▶ _Exercise goal_
Write the records out again exactly, but without pictures.
##############################
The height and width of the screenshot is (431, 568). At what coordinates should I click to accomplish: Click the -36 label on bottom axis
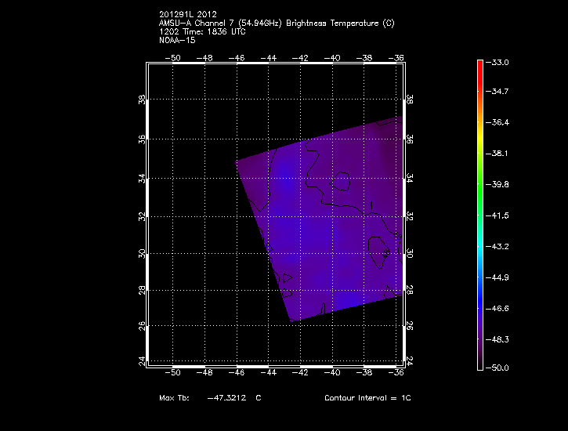tap(396, 374)
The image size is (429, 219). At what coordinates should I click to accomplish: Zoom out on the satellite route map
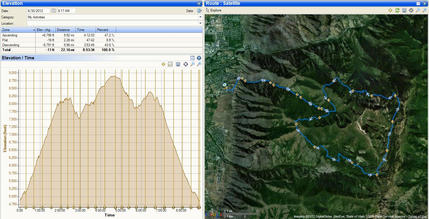pos(418,10)
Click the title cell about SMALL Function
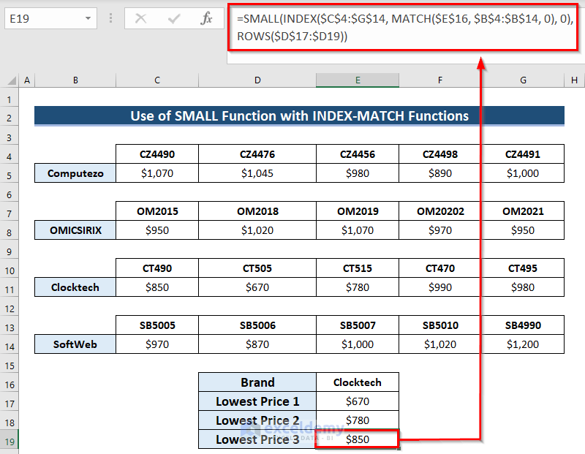 tap(299, 116)
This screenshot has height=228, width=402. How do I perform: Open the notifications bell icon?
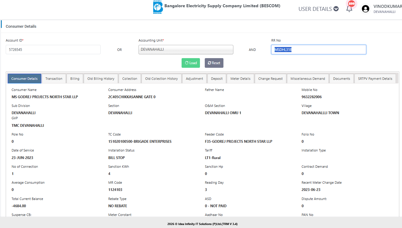(x=349, y=9)
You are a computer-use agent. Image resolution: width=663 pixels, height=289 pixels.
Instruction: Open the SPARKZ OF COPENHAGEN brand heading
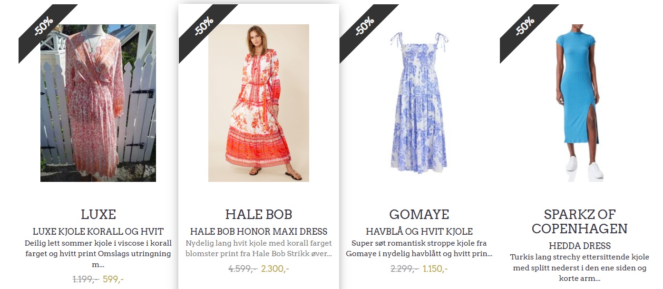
##############################
▶ _Answer area_
The height and width of the screenshot is (431, 568). At what coordinates should I click to accomplish: Click the -36 label on bottom axis
tap(396, 374)
The image size is (429, 219). At what coordinates should I click to accomplish: Zoom out on the satellite route map
pos(418,10)
Click the title cell about SMALL Function
 tap(299, 116)
This screenshot has height=228, width=402. How do I perform: Open the notifications bell icon?
(x=349, y=9)
You are a computer-use agent. Image resolution: width=663 pixels, height=289 pixels.
Instruction: Open the SPARKZ OF COPENHAGEN brand heading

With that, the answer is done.